Bonner Proteste fordern härtere Gesetze gegen sexualisierte Gewalt und Deepfakes
Moritz AlbrechtBonner Proteste fordern härtere Gesetze gegen sexualisierte Gewalt und Deepfakes
Hunderte Demonstranten versammelten sich am Sonntag in der Bonner Innenstadt, um strengere Schutzmaßnahmen gegen sexualisierte Gewalt zu fordern. Die Kundgebung folgte einem größeren Marsch in Köln am Vortag, an dem über 5.000 Menschen teilgenommen hatten. In Bonn organisierten ein Bündnis aus lokalen Parteien – Grünen, CDU, SPD und Volt – die Aktion und riefen gemeinsam zu mehr Engagement auf.
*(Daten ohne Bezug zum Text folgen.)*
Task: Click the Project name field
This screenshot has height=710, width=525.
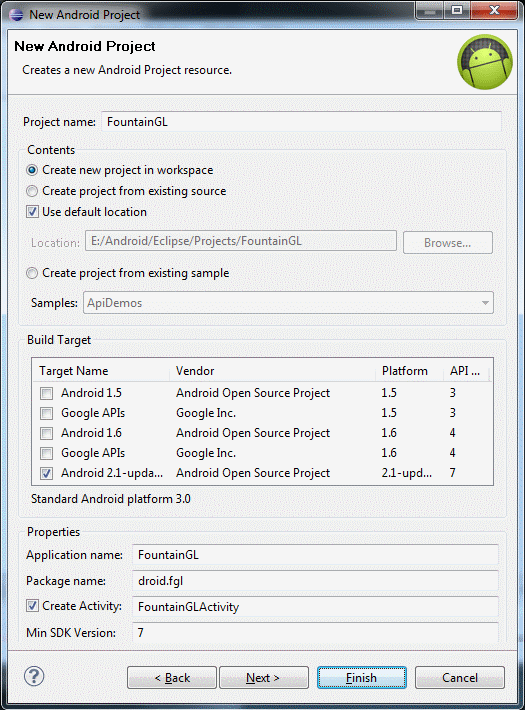Action: [x=301, y=122]

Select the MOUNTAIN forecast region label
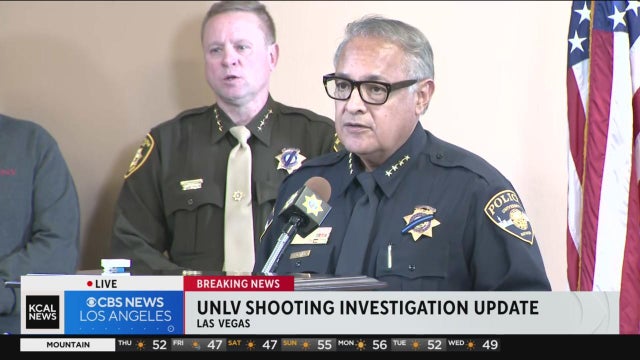click(x=68, y=345)
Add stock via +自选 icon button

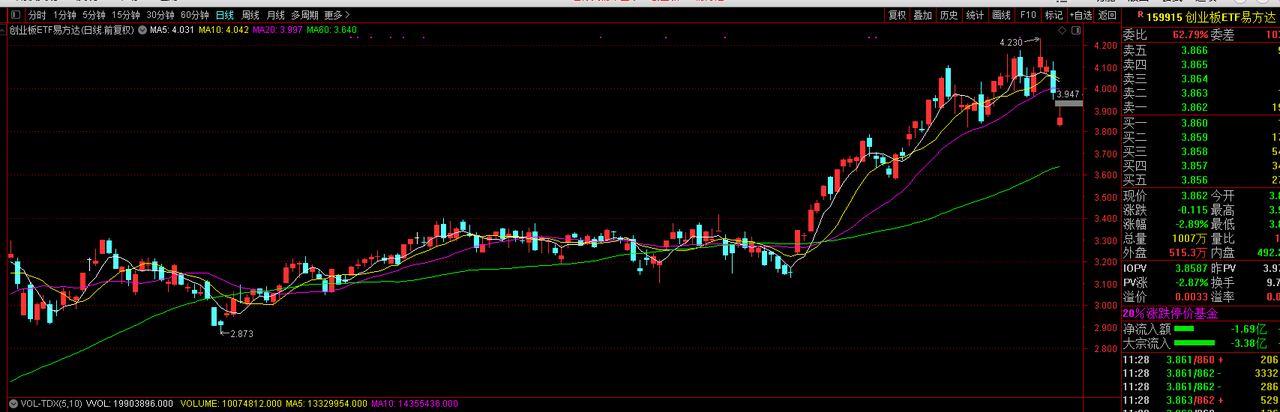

Die Proteste fanden vor dem Alten Rathaus am Marktplatz statt und zogen mehr als 500 Teilnehmer an. Viele hielten Schilder hoch, darunter eines mit der Aufschrift "Girls just wanna be safe" – eine Anspielung auf den Hit von Cindy Lauper. Redner forderten immer wieder Männer auf, misogynes Verhalten zu hinterfragen und Verantwortung für einen Wandel zu übernehmen.
Die Veranstaltung erfolgte vor dem Hintergrund einer intensiv geführten öffentlichen Debatte nach der Spiegel-Untersuchung von 2024 zum Fall der Schauspielerin Collien Fernandes. Fernandes wirft ihrem Ex-Mann, dem Schauspieler Christian Ulmen, vor, ohne ihre Zustimmung Deepfake-Bilder von ihr erstellt zu haben. Der Bericht veranlasste die Bundesregierung, neue Gesetze vorzuschlagen, darunter elektronische Überwachung für gewalttätige Ex-Partner und die Strafbarkeit von Deepfake-Erstellung.
Tim Achtermeyer, Co-Vorsitzender der nordrhein-westfälischen Grünen, kritisierte Bundeskanzler Friedrich Merz dafür, sich nicht stärker für schärfere Schutzregelungen einzusetzen. Auch CDU-Politikerinnen der Frauen-Union der Partei unterstützten auf der Kundgebung die Forderungen nach besseren Sicherheitsvorkehrungen.
Der Bonner Protest verstärkte den Druck auf notwendige Rechtsreformen im Bereich digitaler und physischer Gewalt. Die Bundesvorschläge umfassen nun Maßnahmen wie elektronische Fußfesseln und Verbote des Missbrauchs von Deepfakes. Aktivisten setzen sich weiterhin für tiefgreifende systemische Veränderungen ein, um Frauen besser zu schützen.